» What the task requires
How many of the lines below hold the string "node"? Say only the number.

» Data for this task
_ _ _ _ _ _ _

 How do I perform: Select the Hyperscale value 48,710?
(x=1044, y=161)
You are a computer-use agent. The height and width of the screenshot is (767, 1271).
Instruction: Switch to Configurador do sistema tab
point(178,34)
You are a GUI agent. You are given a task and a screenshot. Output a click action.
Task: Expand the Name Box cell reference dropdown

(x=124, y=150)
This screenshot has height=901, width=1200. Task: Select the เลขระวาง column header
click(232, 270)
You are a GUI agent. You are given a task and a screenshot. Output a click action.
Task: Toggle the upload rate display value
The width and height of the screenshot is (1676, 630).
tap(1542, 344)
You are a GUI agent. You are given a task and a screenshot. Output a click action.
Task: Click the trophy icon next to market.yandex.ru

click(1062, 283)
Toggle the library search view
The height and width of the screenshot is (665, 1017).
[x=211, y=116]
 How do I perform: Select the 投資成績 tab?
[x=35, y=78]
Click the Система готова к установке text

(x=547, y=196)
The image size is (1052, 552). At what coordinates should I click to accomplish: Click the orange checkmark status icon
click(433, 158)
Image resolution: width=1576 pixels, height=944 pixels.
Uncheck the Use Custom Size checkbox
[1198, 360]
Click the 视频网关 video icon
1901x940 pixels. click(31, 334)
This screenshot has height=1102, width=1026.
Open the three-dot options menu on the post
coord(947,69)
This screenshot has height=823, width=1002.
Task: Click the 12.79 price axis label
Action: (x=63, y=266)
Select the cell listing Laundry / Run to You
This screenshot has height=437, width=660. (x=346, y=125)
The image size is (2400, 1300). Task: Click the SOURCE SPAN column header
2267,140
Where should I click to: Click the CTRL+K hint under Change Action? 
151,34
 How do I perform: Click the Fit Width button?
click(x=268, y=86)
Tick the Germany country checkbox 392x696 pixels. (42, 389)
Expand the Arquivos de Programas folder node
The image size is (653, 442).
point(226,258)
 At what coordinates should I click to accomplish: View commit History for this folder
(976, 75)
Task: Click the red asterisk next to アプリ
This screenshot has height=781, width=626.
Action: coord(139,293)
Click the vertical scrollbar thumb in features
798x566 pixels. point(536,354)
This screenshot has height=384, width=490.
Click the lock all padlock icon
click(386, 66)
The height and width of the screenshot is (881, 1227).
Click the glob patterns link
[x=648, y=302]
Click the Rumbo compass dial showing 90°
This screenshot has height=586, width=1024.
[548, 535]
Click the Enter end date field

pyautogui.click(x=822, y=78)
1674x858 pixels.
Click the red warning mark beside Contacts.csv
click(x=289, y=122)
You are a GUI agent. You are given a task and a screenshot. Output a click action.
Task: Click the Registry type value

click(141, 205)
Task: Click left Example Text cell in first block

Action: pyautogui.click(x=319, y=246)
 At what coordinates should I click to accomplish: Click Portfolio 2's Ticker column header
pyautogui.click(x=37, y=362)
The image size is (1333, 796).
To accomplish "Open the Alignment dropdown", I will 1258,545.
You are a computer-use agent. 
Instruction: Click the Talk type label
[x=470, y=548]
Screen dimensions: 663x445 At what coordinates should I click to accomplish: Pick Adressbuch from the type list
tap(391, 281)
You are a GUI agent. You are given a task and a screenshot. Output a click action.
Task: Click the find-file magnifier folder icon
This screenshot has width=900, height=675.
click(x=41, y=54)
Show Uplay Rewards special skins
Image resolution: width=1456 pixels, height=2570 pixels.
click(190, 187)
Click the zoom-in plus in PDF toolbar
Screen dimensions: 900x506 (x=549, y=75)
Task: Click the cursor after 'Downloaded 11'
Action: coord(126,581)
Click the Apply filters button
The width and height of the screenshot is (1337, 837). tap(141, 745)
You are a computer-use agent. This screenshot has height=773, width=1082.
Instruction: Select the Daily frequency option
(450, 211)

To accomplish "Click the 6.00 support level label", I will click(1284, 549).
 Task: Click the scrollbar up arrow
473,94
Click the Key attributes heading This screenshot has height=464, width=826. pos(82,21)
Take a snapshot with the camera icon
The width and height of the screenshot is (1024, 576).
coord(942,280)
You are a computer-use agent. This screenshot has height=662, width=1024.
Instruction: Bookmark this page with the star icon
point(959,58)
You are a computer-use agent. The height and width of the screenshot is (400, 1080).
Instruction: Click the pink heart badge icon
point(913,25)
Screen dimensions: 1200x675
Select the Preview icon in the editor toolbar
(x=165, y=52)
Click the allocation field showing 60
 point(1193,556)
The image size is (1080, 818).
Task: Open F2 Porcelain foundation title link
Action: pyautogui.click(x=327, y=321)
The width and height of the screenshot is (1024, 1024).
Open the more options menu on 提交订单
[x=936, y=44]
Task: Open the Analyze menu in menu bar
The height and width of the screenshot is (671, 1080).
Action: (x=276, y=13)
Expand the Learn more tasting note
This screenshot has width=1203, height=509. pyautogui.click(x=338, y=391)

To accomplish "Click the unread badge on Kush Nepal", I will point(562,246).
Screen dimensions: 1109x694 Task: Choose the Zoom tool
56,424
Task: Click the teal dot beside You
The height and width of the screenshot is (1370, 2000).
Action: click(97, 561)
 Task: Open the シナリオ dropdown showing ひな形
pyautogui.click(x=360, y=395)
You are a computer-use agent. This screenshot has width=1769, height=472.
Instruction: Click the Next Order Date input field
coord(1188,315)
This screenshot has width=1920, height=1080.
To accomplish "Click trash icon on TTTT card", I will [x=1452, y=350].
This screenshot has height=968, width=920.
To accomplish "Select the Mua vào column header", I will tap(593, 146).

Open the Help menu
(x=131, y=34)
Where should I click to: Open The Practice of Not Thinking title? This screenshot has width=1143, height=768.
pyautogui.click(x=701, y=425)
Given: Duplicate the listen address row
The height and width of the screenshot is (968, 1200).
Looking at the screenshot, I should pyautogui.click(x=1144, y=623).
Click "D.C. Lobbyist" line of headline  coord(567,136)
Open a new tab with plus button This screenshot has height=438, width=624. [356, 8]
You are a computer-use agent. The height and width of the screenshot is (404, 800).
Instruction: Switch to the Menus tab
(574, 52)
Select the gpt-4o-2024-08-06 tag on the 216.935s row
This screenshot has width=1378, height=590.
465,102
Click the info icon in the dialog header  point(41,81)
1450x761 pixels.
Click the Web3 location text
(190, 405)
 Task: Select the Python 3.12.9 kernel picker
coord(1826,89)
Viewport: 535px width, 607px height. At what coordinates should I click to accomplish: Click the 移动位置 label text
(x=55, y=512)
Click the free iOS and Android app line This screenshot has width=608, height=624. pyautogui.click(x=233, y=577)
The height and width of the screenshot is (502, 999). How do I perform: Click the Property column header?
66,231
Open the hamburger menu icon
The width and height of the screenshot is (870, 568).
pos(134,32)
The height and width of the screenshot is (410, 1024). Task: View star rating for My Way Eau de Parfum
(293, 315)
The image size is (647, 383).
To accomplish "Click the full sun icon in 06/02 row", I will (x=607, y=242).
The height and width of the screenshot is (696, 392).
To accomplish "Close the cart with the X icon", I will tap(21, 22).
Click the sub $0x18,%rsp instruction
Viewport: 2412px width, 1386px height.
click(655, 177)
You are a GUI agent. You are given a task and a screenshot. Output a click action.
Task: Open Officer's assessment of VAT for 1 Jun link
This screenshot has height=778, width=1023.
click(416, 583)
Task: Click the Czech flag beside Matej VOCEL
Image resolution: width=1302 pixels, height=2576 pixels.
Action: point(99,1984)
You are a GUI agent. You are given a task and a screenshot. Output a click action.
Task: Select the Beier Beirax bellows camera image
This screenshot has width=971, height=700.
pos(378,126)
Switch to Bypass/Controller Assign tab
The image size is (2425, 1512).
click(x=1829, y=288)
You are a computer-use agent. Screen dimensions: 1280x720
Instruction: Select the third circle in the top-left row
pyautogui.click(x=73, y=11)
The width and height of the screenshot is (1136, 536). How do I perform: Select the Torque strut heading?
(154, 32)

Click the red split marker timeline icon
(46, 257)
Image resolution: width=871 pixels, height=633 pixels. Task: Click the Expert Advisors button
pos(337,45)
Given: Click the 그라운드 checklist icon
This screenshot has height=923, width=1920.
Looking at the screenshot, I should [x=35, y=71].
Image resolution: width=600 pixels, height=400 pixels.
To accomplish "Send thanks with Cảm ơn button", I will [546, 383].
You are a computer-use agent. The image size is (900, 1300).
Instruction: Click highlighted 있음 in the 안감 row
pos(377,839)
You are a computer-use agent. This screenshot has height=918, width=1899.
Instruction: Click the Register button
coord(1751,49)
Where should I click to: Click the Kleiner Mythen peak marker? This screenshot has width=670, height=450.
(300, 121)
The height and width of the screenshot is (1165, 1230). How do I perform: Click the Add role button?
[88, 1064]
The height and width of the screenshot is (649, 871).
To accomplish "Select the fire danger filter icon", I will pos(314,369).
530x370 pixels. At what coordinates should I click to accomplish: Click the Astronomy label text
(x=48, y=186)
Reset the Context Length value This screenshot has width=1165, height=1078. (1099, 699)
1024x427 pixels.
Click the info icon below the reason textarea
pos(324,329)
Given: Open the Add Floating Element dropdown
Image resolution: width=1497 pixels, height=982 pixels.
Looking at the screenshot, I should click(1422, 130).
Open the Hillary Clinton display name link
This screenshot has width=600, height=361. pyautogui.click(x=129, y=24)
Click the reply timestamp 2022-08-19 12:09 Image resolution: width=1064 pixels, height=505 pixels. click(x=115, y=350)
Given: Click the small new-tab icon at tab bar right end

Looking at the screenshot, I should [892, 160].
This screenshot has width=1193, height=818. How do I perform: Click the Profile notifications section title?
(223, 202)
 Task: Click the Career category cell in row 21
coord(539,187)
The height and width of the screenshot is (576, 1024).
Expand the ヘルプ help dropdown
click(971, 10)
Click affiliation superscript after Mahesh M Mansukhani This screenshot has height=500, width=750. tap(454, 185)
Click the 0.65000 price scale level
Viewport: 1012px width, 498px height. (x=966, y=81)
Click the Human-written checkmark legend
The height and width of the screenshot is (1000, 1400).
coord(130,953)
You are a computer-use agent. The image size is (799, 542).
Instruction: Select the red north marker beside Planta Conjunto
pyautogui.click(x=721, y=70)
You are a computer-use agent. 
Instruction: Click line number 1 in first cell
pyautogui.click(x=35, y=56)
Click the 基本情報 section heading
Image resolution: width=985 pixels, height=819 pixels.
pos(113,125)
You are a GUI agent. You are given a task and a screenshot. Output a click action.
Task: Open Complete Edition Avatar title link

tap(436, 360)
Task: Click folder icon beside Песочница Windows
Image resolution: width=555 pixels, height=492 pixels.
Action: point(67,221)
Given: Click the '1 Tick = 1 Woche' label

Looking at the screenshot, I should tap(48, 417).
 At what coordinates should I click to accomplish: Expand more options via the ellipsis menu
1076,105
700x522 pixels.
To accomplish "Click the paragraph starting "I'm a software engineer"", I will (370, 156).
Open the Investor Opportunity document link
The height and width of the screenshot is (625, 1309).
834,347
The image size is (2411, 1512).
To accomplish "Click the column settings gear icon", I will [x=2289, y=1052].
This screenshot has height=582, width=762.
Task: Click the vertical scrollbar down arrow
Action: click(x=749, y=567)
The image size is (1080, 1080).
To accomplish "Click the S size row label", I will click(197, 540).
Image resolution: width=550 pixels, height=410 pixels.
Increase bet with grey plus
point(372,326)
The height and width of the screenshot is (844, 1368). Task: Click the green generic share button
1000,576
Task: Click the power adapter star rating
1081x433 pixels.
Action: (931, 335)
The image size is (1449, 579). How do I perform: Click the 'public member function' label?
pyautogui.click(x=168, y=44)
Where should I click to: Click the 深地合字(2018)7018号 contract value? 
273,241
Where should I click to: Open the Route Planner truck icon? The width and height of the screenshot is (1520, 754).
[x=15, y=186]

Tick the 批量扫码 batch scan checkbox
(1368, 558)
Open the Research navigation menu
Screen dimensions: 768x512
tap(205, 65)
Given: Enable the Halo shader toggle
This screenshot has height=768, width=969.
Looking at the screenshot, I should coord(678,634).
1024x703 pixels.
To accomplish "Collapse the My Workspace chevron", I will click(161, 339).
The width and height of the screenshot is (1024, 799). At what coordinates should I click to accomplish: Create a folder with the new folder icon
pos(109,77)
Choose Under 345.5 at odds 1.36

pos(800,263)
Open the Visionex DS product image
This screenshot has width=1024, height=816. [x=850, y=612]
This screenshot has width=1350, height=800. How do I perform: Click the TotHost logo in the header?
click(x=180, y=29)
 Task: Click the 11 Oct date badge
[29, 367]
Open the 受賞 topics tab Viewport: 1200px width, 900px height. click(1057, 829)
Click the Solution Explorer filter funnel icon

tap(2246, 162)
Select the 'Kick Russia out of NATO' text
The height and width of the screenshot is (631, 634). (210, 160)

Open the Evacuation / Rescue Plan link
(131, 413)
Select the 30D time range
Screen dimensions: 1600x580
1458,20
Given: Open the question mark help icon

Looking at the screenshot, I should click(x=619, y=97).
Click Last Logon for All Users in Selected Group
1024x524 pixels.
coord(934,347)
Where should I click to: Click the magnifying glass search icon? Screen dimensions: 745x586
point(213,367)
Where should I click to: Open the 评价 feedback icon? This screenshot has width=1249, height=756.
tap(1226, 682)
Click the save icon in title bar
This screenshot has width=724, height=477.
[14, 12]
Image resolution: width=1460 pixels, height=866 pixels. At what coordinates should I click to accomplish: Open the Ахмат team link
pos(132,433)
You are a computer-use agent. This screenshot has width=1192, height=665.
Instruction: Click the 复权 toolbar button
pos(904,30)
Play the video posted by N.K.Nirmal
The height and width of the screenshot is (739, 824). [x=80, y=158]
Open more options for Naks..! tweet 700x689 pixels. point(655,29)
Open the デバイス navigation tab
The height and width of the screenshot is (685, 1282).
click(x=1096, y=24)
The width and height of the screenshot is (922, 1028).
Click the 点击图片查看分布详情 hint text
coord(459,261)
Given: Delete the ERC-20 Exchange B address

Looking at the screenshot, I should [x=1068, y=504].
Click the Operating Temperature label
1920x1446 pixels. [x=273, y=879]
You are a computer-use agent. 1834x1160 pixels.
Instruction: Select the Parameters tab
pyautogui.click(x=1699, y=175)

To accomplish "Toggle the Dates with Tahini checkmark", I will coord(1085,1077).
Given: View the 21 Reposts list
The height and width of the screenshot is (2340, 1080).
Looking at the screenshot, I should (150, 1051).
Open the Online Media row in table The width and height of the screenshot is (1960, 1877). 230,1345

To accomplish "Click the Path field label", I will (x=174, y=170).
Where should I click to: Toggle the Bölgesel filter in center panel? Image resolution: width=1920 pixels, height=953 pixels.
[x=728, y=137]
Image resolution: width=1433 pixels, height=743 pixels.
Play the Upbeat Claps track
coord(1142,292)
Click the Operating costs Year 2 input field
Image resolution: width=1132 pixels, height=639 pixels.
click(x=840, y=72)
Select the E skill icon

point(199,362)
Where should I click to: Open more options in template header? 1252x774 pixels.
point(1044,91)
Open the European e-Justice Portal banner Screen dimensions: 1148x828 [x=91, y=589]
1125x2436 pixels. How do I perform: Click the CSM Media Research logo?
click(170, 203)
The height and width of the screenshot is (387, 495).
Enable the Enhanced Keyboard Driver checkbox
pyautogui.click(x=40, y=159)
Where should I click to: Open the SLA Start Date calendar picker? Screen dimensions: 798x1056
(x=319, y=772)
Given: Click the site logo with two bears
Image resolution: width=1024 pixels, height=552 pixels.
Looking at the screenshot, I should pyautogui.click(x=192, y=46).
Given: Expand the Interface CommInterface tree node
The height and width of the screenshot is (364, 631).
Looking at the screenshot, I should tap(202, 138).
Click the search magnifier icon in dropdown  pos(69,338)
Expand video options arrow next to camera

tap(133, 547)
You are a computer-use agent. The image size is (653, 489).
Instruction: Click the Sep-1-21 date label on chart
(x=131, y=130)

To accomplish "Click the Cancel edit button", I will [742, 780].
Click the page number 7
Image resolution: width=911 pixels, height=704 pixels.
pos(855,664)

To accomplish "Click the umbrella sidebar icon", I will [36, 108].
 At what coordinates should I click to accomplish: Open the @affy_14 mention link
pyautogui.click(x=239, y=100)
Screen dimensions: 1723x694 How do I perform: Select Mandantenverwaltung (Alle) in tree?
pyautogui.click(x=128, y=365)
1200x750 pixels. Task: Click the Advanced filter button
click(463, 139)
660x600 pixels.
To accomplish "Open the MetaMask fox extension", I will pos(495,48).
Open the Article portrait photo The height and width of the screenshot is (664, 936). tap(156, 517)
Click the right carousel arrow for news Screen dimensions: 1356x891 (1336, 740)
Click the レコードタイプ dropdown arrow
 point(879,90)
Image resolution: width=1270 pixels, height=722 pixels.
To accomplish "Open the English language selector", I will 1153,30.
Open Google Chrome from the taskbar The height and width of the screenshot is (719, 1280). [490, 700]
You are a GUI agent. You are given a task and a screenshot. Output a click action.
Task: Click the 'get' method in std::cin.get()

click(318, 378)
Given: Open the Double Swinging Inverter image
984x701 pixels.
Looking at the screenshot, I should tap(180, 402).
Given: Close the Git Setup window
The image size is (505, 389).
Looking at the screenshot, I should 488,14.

_ _ _ _ _ _ _

» Written response
2